When faced with the choice of being right or being at peace, we can choose to be at peace by taking the path of forgiveness. When we forgive and are worthy of being forgiven, we are no longer prisoners of our past.
Whom do you need to forgive?
Whom do you need to forgive? Make sure you include yourself in the answer. We all need to live with a free, open and loving heart.
The Empowerment Process gives you the opportunity to become willing and able to forgive anyone, anywhere, at any time. That means, even if it’s a parent that’s no longer living here on the planet or someone who lives on the other side of the world. Or someone you live with every day, yourself. And, forgiveness can happen right now, if you choose. You can release the past and free your heart.

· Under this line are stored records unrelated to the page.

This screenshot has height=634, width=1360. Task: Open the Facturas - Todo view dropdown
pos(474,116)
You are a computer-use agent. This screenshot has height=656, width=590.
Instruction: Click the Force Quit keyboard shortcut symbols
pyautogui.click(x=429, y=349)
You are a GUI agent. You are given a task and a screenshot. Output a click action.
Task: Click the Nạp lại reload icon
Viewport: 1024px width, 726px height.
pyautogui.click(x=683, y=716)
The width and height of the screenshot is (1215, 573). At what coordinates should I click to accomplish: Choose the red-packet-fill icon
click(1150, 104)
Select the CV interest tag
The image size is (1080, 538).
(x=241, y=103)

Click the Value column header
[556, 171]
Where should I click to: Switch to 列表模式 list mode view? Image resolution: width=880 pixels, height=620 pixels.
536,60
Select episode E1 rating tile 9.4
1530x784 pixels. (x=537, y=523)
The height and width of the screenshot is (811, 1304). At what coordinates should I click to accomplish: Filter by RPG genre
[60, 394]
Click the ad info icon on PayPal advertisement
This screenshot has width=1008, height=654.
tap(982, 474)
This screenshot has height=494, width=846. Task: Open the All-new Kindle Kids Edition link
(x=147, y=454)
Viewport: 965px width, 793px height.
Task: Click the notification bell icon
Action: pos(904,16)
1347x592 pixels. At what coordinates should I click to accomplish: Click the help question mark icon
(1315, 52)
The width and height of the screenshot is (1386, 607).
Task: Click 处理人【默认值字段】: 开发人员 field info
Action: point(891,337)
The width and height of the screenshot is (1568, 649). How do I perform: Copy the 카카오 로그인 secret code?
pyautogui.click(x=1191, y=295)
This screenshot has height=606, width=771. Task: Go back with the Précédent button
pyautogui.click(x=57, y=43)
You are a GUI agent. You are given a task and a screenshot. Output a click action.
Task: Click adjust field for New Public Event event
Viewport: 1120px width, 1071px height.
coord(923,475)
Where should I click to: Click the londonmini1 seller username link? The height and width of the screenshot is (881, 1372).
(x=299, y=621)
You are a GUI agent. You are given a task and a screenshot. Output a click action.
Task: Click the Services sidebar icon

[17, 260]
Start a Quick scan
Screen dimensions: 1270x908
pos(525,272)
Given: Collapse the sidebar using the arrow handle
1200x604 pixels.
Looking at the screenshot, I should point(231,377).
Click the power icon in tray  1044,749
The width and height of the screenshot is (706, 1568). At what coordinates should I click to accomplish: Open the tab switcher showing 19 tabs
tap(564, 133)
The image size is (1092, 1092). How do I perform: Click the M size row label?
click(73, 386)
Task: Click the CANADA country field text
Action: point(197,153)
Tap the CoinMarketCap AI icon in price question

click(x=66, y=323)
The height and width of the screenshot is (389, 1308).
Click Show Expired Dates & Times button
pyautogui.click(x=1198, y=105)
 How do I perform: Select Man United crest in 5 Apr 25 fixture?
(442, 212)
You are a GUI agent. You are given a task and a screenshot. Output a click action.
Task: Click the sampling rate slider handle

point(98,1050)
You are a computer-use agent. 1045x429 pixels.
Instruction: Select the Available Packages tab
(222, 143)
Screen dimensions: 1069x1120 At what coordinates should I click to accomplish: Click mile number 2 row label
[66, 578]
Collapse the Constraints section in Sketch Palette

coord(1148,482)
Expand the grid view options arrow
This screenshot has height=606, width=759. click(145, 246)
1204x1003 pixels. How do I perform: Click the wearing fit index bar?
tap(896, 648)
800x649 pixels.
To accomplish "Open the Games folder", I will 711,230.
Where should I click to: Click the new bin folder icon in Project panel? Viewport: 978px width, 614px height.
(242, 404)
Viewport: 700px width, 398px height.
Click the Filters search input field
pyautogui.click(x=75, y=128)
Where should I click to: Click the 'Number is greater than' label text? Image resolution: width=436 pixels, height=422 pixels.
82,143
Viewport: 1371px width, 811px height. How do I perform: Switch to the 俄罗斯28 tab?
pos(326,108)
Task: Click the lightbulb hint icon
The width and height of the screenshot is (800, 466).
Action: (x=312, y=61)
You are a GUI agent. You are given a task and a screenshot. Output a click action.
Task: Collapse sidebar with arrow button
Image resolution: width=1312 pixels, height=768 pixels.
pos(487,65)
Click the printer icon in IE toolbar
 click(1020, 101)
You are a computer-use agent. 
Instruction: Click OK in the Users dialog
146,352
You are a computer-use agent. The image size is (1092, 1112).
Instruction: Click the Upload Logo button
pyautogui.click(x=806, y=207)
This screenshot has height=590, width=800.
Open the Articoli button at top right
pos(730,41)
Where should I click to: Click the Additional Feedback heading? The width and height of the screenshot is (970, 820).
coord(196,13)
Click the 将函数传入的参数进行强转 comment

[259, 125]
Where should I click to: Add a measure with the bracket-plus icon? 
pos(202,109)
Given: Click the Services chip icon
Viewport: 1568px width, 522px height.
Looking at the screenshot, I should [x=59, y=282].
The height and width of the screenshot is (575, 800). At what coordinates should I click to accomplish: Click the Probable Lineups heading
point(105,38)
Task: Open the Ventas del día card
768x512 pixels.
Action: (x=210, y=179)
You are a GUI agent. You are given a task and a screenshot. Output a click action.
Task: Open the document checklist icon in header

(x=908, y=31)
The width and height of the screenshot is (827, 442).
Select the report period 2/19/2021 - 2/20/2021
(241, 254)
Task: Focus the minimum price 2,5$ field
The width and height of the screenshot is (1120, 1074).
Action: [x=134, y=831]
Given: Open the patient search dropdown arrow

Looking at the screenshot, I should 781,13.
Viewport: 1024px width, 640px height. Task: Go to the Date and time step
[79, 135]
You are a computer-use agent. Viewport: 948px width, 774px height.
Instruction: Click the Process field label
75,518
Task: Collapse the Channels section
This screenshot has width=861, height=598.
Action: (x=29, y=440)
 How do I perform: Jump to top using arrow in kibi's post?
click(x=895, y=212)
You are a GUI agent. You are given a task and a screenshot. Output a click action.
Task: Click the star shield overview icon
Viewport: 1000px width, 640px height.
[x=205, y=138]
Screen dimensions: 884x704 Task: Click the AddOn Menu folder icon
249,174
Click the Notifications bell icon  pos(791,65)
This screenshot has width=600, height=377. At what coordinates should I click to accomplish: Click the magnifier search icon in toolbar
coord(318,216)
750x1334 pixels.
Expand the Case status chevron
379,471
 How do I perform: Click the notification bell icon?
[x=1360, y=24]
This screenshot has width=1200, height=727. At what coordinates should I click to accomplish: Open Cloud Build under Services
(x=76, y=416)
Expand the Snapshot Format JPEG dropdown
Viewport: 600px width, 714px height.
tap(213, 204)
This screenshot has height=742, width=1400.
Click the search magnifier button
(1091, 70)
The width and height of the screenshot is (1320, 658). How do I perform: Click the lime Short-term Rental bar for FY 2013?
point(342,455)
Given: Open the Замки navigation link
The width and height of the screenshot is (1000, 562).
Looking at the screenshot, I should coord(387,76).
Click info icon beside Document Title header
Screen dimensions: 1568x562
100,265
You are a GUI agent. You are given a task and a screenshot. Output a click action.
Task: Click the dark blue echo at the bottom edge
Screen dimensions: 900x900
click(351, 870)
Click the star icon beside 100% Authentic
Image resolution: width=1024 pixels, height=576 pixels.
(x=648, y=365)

Do you have a name to fill in?
- I am unwilling to forgive…NAME
- I am unable to forgive….NAME
Reasons and circumstances don’t matter so you won’t put a condition on why you should or shouldn’t forgive someone.
Forgiveness through the Empowerment Process
The Empowerment Process shifts your energy so you can make an effective transformation from a rigid or “stuck” place, to forgiveness. The Process allows you to explore your issues so you can acknowledge and accept your feelings, disempowering beliefs, and unfulfilled needs that keep you from easily taking the step to forgive.
In this experience, what you’ll discover is that you may be holding on to an energy block that needs to be released. For example, “I was hurt and you are the cause.” Hardened hurt feelings are held as hard knots in the physiology. Our excuses or stories allow us to escape responsibility for that hurt, and we may even blame our discomfort on someone else, often family members. Past circumstances are re-lived, and perpetuated, to our own detriment, if the energy blocks are never released. It’s important to address and transform them before they are so deep that an illness grows out of the disruption to our nervous system.
It is the attachment to the old, hurt feelings, and to disempowering beliefs, that somehow justifies your experiences of not being loved, deserving, worthy, or accepted. The bottom line is that it is the torn, hurtful experience in your heart is truly worth repairing so you can enliven relationships with a compassionate heart.
What you can do
If you are an EP practitioner, doing a self-session at the time you are recognizing a heart constriction will help you release your discomfort or pain.